Task brief:
Could you rewrite the rows below, changing every "computer-use agent" to "desktop assistant" and leaving everything else unchanged?

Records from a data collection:
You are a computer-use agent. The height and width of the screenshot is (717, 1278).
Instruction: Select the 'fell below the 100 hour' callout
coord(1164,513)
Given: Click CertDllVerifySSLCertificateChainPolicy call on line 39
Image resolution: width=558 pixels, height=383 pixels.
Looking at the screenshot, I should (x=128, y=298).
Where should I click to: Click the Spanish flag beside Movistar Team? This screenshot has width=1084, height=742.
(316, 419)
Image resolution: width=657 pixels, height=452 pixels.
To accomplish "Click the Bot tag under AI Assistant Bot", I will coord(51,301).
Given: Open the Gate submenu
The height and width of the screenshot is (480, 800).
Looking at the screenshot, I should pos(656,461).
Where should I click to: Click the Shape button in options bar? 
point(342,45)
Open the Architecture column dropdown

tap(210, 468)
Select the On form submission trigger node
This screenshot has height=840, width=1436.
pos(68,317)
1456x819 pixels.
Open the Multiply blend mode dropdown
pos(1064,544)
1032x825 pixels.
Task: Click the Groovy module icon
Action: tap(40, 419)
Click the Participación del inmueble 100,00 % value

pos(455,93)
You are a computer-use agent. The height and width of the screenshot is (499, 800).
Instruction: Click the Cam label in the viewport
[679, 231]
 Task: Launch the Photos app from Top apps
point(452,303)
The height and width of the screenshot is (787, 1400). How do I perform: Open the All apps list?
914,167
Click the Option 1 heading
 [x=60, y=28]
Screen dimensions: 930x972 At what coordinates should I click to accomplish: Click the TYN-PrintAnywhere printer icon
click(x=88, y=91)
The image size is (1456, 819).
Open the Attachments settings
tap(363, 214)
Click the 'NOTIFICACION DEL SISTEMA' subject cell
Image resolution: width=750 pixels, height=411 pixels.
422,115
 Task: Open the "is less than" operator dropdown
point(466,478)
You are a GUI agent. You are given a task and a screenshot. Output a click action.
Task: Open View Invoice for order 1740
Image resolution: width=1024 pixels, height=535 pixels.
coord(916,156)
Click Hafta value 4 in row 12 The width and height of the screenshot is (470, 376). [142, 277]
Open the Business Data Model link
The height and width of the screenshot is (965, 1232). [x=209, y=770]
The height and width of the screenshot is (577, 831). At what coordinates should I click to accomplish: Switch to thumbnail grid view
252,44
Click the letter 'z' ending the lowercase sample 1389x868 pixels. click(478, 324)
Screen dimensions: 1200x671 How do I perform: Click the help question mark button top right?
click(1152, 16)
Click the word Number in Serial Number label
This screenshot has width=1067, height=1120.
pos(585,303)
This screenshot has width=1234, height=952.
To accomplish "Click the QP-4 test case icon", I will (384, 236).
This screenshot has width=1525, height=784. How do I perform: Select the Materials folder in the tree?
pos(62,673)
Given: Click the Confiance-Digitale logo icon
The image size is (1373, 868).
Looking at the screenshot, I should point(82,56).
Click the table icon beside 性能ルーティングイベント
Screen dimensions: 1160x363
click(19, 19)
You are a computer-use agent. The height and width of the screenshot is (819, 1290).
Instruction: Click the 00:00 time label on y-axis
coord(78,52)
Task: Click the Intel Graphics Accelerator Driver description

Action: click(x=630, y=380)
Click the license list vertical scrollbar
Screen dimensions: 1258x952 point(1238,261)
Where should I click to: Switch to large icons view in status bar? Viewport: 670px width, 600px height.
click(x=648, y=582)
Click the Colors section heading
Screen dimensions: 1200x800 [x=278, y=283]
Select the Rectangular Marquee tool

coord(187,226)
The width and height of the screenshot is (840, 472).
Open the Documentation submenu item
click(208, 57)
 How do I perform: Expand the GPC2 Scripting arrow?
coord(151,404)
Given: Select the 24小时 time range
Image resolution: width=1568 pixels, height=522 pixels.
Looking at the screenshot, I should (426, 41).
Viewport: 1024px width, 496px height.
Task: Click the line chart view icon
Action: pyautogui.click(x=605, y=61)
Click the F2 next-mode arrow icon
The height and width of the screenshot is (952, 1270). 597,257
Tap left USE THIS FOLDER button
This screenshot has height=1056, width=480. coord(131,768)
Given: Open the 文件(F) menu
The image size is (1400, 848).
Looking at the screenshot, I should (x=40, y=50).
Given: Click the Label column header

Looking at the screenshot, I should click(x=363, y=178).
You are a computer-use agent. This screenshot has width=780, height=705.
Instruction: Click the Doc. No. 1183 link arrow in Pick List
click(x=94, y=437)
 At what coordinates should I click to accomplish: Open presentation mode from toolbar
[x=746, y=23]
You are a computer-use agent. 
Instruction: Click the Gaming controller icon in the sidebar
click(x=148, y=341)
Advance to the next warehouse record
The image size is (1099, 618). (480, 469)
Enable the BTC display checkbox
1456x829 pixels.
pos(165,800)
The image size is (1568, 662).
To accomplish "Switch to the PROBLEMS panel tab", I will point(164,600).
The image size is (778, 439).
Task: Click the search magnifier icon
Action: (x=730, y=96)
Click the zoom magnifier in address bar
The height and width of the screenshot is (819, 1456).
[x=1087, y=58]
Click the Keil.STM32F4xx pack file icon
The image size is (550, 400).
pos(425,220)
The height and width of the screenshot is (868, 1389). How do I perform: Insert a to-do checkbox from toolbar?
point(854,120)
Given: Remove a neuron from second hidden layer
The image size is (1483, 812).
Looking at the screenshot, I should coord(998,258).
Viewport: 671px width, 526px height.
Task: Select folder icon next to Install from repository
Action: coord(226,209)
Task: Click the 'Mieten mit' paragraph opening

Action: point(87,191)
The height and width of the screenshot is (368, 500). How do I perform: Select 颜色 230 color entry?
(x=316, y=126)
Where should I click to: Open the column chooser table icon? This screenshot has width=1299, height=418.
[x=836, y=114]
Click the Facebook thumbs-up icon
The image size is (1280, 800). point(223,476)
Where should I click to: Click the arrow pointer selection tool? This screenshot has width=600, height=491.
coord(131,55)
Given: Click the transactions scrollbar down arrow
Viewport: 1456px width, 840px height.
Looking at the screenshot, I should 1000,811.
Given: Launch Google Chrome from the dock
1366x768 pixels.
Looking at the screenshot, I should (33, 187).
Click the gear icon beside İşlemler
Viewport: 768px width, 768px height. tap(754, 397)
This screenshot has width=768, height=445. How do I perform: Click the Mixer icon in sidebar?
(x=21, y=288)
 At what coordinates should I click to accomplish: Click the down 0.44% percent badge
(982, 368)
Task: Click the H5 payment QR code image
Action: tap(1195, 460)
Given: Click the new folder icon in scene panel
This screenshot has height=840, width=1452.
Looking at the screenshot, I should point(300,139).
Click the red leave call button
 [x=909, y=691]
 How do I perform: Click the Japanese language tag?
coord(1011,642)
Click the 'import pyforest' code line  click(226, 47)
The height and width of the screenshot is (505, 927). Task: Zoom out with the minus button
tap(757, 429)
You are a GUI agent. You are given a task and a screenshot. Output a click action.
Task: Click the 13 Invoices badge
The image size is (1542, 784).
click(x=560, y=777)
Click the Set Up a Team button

Problem solution:
You are a desktop assistant. The height and width of the screenshot is (717, 1278).
Instruction: Select the 'fell below the 100 hour' callout
coord(1164,513)
Given: Click CertDllVerifySSLCertificateChainPolicy call on line 39
Image resolution: width=558 pixels, height=383 pixels.
Looking at the screenshot, I should (x=128, y=298).
Where should I click to: Click the Spanish flag beside Movistar Team? This screenshot has width=1084, height=742.
(316, 419)
Image resolution: width=657 pixels, height=452 pixels.
To accomplish "Click the Bot tag under AI Assistant Bot", I will coord(51,301).
Given: Open the Gate submenu
The height and width of the screenshot is (480, 800).
Looking at the screenshot, I should pos(656,461).
Where should I click to: Click the Shape button in options bar? 
point(342,45)
Open the Architecture column dropdown

tap(210, 468)
Select the On form submission trigger node
This screenshot has height=840, width=1436.
pos(68,317)
1456x819 pixels.
Open the Multiply blend mode dropdown
pos(1064,544)
1032x825 pixels.
Task: Click the Groovy module icon
Action: tap(40, 419)
Click the Participación del inmueble 100,00 % value

pos(455,93)
You are a desktop assistant. The height and width of the screenshot is (499, 800).
Instruction: Click the Cam label in the viewport
[679, 231]
 Task: Launch the Photos app from Top apps
point(452,303)
The height and width of the screenshot is (787, 1400). How do I perform: Open the All apps list?
914,167
Click the Option 1 heading
 [x=60, y=28]
Screen dimensions: 930x972 At what coordinates should I click to accomplish: Click the TYN-PrintAnywhere printer icon
click(x=88, y=91)
The image size is (1456, 819).
Open the Attachments settings
tap(363, 214)
Click the 'NOTIFICACION DEL SISTEMA' subject cell
Image resolution: width=750 pixels, height=411 pixels.
422,115
 Task: Open the "is less than" operator dropdown
point(466,478)
You are a GUI agent. You are given a task and a screenshot. Output a click action.
Task: Open View Invoice for order 1740
Image resolution: width=1024 pixels, height=535 pixels.
coord(916,156)
Click Hafta value 4 in row 12 The width and height of the screenshot is (470, 376). [142, 277]
Open the Business Data Model link
The height and width of the screenshot is (965, 1232). [x=209, y=770]
The height and width of the screenshot is (577, 831). At what coordinates should I click to accomplish: Switch to thumbnail grid view
252,44
Click the letter 'z' ending the lowercase sample 1389x868 pixels. click(478, 324)
Screen dimensions: 1200x671 How do I perform: Click the help question mark button top right?
click(1152, 16)
Click the word Number in Serial Number label
This screenshot has width=1067, height=1120.
pos(585,303)
This screenshot has width=1234, height=952.
To accomplish "Click the QP-4 test case icon", I will (384, 236).
This screenshot has width=1525, height=784. How do I perform: Select the Materials folder in the tree?
pos(62,673)
Given: Click the Confiance-Digitale logo icon
The image size is (1373, 868).
Looking at the screenshot, I should point(82,56).
Click the table icon beside 性能ルーティングイベント
Screen dimensions: 1160x363
click(19, 19)
You are a desktop assistant. The height and width of the screenshot is (819, 1290).
Instruction: Click the 00:00 time label on y-axis
coord(78,52)
Task: Click the Intel Graphics Accelerator Driver description

Action: click(x=630, y=380)
Click the license list vertical scrollbar
Screen dimensions: 1258x952 point(1238,261)
Where should I click to: Switch to large icons view in status bar? Viewport: 670px width, 600px height.
click(x=648, y=582)
Click the Colors section heading
Screen dimensions: 1200x800 [x=278, y=283]
Select the Rectangular Marquee tool

coord(187,226)
The width and height of the screenshot is (840, 472).
Open the Documentation submenu item
click(208, 57)
 How do I perform: Expand the GPC2 Scripting arrow?
coord(151,404)
Given: Select the 24小时 time range
Image resolution: width=1568 pixels, height=522 pixels.
Looking at the screenshot, I should (426, 41).
Viewport: 1024px width, 496px height.
Task: Click the line chart view icon
Action: pyautogui.click(x=605, y=61)
Click the F2 next-mode arrow icon
The height and width of the screenshot is (952, 1270). 597,257
Tap left USE THIS FOLDER button
This screenshot has height=1056, width=480. coord(131,768)
Given: Open the 文件(F) menu
The image size is (1400, 848).
Looking at the screenshot, I should (x=40, y=50).
Given: Click the Label column header

Looking at the screenshot, I should click(x=363, y=178).
You are a desktop assistant. This screenshot has width=780, height=705.
Instruction: Click the Doc. No. 1183 link arrow in Pick List
click(x=94, y=437)
 At what coordinates should I click to accomplish: Open presentation mode from toolbar
[x=746, y=23]
You are a desktop assistant. 
Instruction: Click the Gaming controller icon in the sidebar
click(x=148, y=341)
Advance to the next warehouse record
The image size is (1099, 618). (480, 469)
Enable the BTC display checkbox
1456x829 pixels.
pos(165,800)
The image size is (1568, 662).
To accomplish "Switch to the PROBLEMS panel tab", I will point(164,600).
The image size is (778, 439).
Task: Click the search magnifier icon
Action: (x=730, y=96)
Click the zoom magnifier in address bar
The height and width of the screenshot is (819, 1456).
[x=1087, y=58]
Click the Keil.STM32F4xx pack file icon
The image size is (550, 400).
pos(425,220)
The height and width of the screenshot is (868, 1389). How do I perform: Insert a to-do checkbox from toolbar?
point(854,120)
Given: Remove a neuron from second hidden layer
The image size is (1483, 812).
Looking at the screenshot, I should coord(998,258).
Viewport: 671px width, 526px height.
Task: Select folder icon next to Install from repository
Action: coord(226,209)
Task: Click the 'Mieten mit' paragraph opening

Action: point(87,191)
The height and width of the screenshot is (368, 500). How do I perform: Select 颜色 230 color entry?
(x=316, y=126)
Where should I click to: Open the column chooser table icon? This screenshot has width=1299, height=418.
[x=836, y=114]
Click the Facebook thumbs-up icon
The image size is (1280, 800). point(223,476)
Where should I click to: Click the arrow pointer selection tool? This screenshot has width=600, height=491.
coord(131,55)
Given: Click the transactions scrollbar down arrow
Viewport: 1456px width, 840px height.
Looking at the screenshot, I should 1000,811.
Given: Launch Google Chrome from the dock
1366x768 pixels.
Looking at the screenshot, I should (33, 187).
Click the gear icon beside İşlemler
Viewport: 768px width, 768px height. tap(754, 397)
This screenshot has width=768, height=445. How do I perform: Click the Mixer icon in sidebar?
(x=21, y=288)
 At what coordinates should I click to accomplish: Click the down 0.44% percent badge
(982, 368)
Task: Click the H5 payment QR code image
Action: tap(1195, 460)
Given: Click the new folder icon in scene panel
This screenshot has height=840, width=1452.
Looking at the screenshot, I should point(300,139).
Click the red leave call button
 [x=909, y=691]
 How do I perform: Click the Japanese language tag?
coord(1011,642)
Click the 'import pyforest' code line  click(226, 47)
The height and width of the screenshot is (505, 927). Task: Zoom out with the minus button
tap(757, 429)
You are a GUI agent. You are given a task and a screenshot. Output a click action.
Task: Click the 13 Invoices badge
The image size is (1542, 784).
click(x=560, y=777)
Click the Set Up a Team button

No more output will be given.